• **Aim of the exercise**
Recast every line of the records below as a numbered list, skipping blank lines and leaving the pictures out.

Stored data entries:
====

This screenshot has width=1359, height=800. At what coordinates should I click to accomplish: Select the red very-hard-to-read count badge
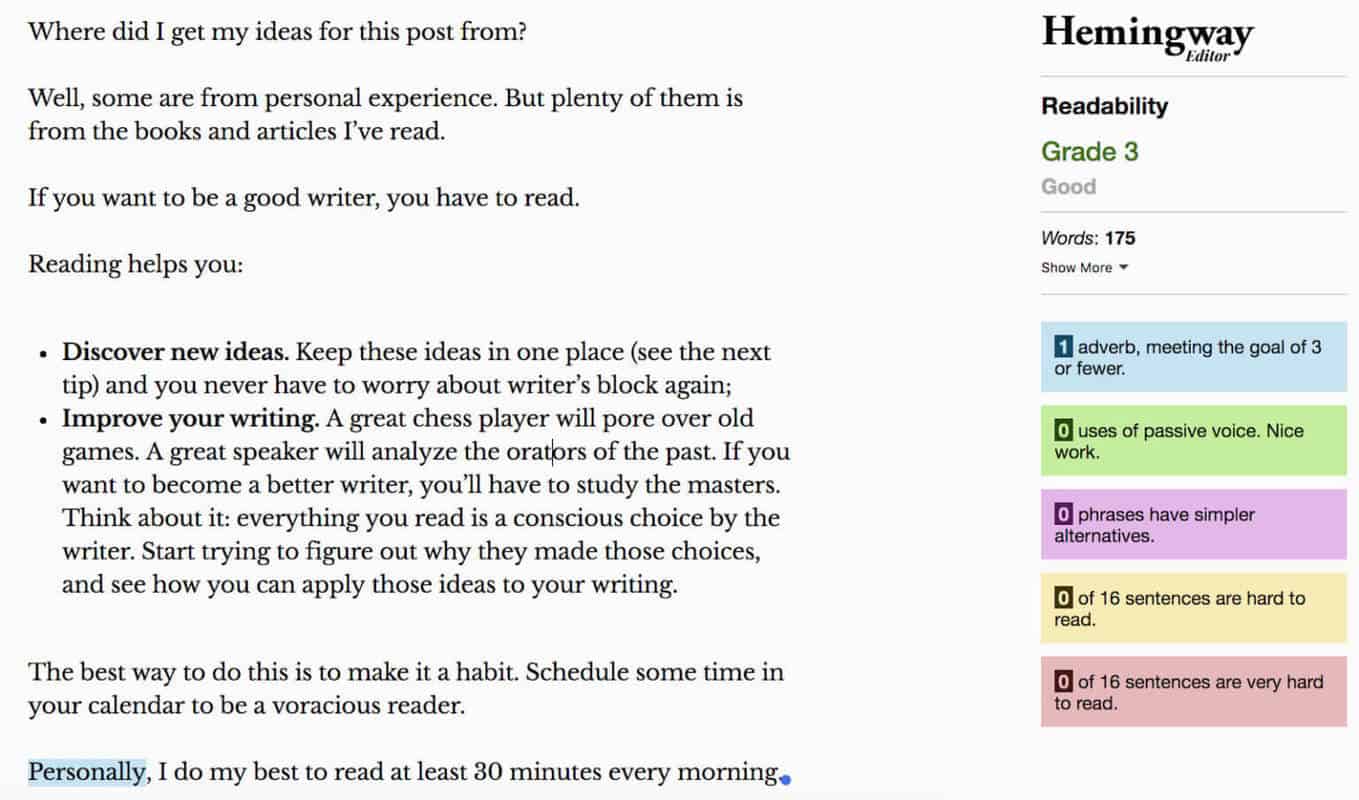(1064, 682)
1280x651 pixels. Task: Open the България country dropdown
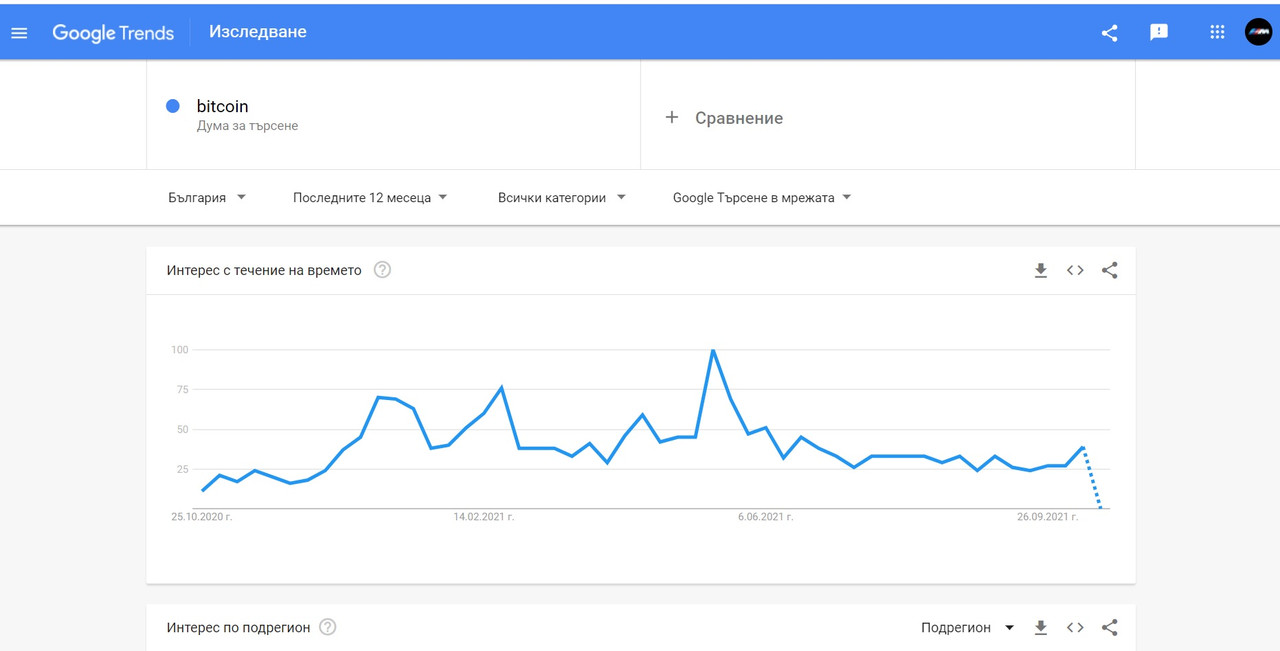pyautogui.click(x=207, y=198)
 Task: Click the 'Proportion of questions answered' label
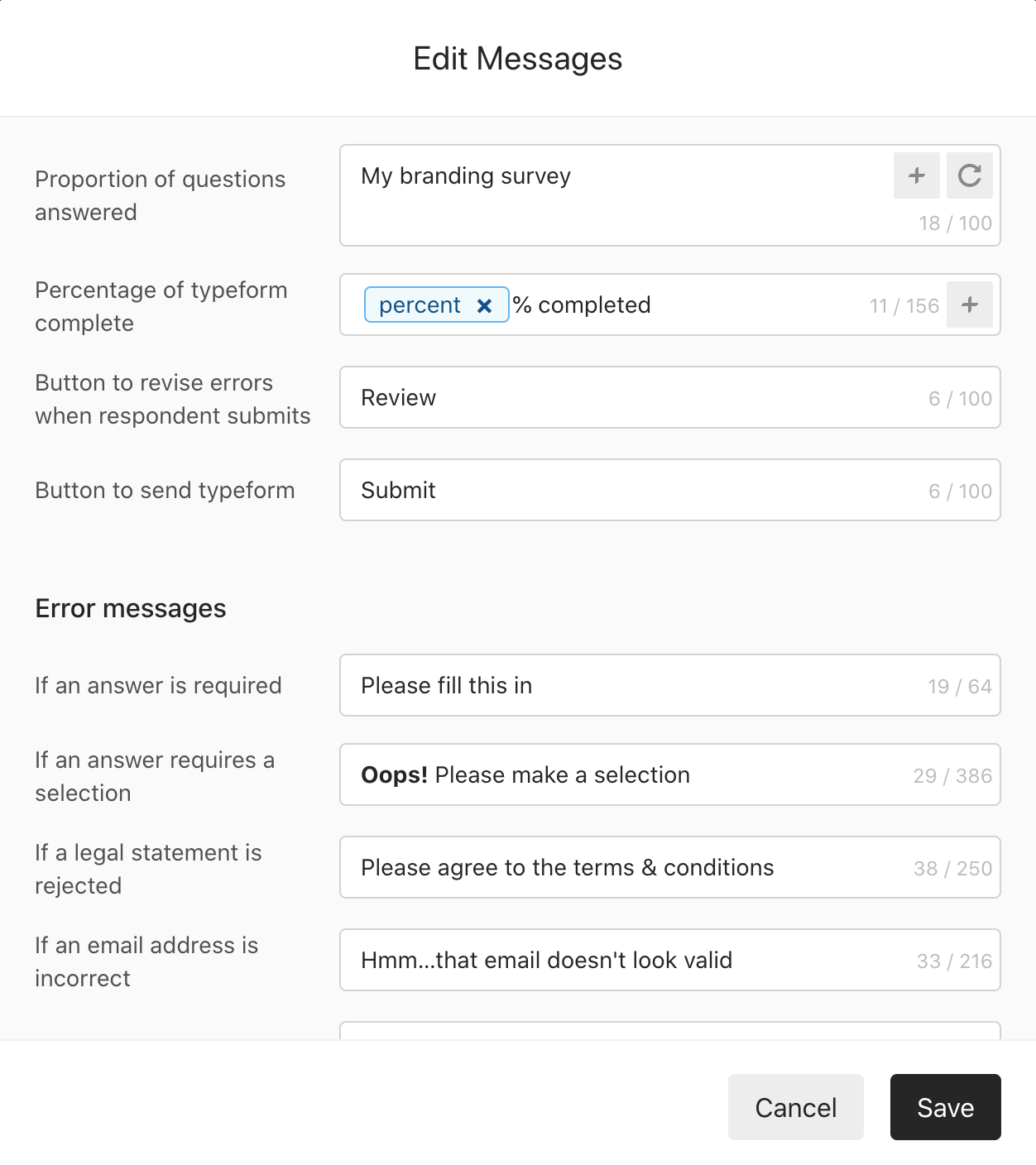click(160, 195)
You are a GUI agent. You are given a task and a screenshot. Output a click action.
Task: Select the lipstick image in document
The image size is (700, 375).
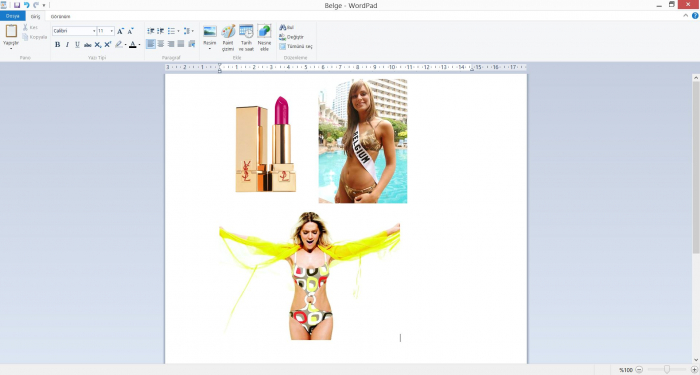[x=266, y=144]
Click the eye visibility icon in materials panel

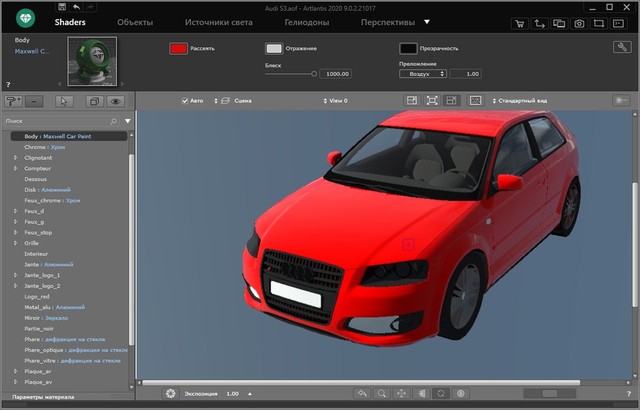click(116, 101)
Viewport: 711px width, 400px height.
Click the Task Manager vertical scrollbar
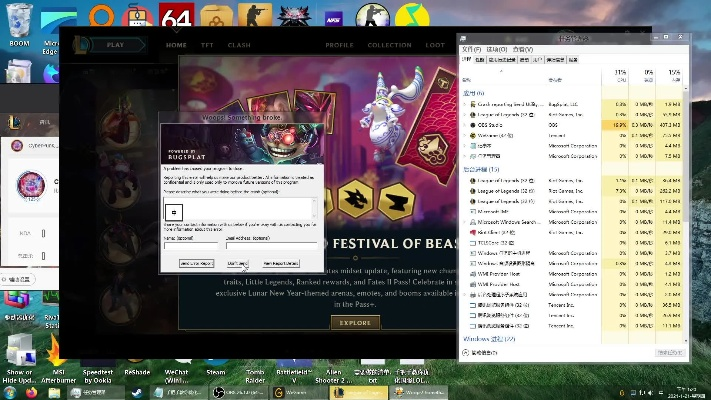(685, 213)
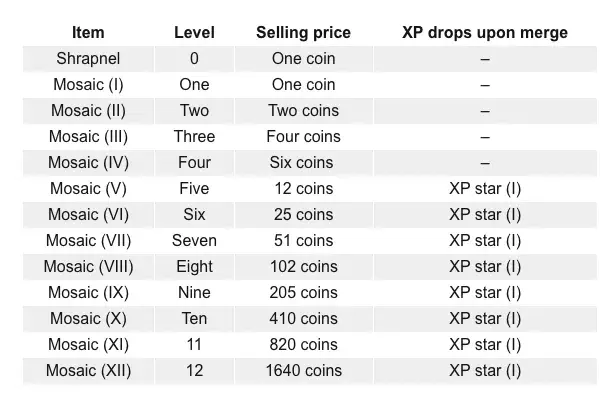Click the 51 coins price cell
This screenshot has height=415, width=606.
click(303, 240)
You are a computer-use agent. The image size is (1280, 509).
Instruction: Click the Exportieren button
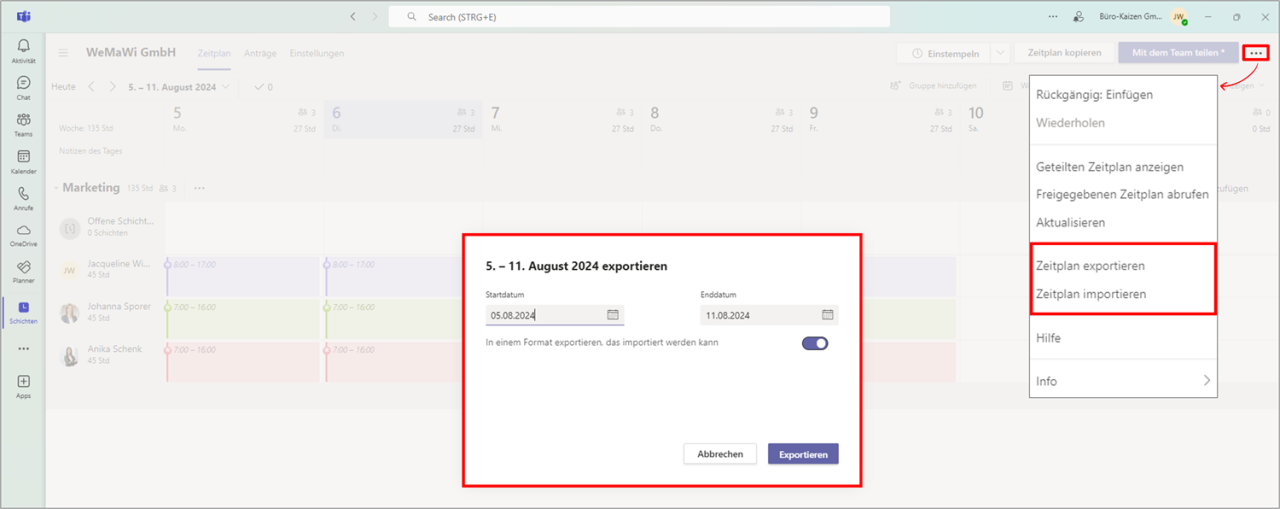click(803, 454)
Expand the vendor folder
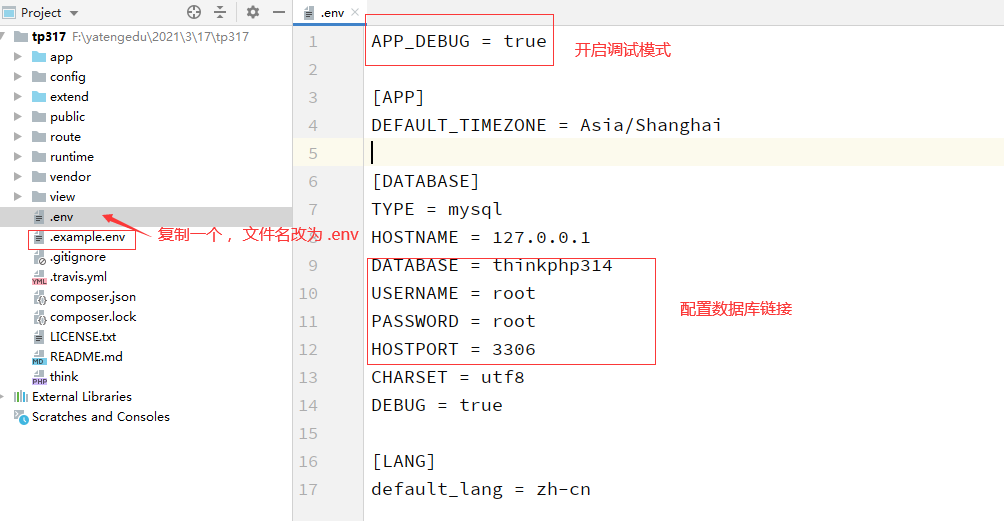This screenshot has height=521, width=1004. pos(18,177)
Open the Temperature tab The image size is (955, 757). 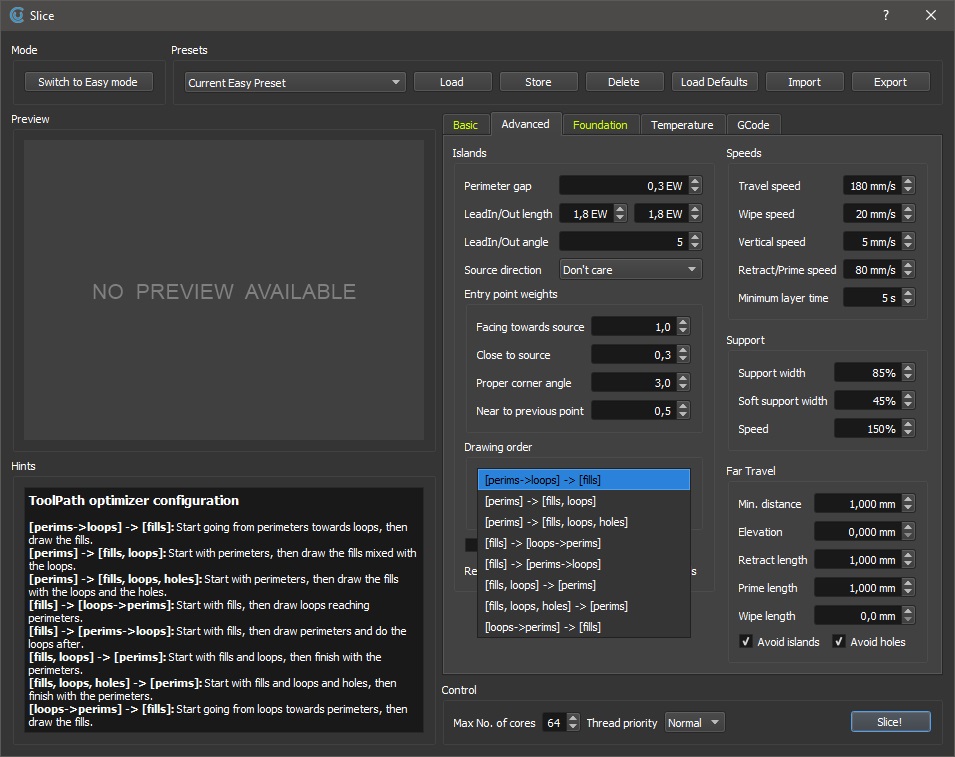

====

• **Solved exercise**
1. This screenshot has width=1359, height=800. At what coordinates should I click to accomplish: Select the red very-hard-to-read count badge
2. (1064, 682)
3. 1280x651 pixels. Task: Open the България country dropdown
4. pyautogui.click(x=207, y=198)
5.  Task: Click the 'Proportion of questions answered' label
6. click(160, 195)
7. You are a GUI agent. You are given a task and a screenshot. Output a click action.
8. Task: Select the lipstick image in document
9. The image size is (700, 375).
10. [x=266, y=144]
11. Click the eye visibility icon in materials panel
12. click(116, 101)
13. Viewport: 711px width, 400px height.
14. Click the Task Manager vertical scrollbar
15. (685, 213)
16. Click the 51 coins price cell
17. This screenshot has height=415, width=606.
18. click(303, 240)
19. You are a computer-use agent. The image size is (1280, 509).
20. Instruction: Click the Exportieren button
21. click(803, 454)
22. Expand the vendor folder
23. This screenshot has height=521, width=1004. pos(18,177)
24. Open the Temperature tab The image size is (955, 757). 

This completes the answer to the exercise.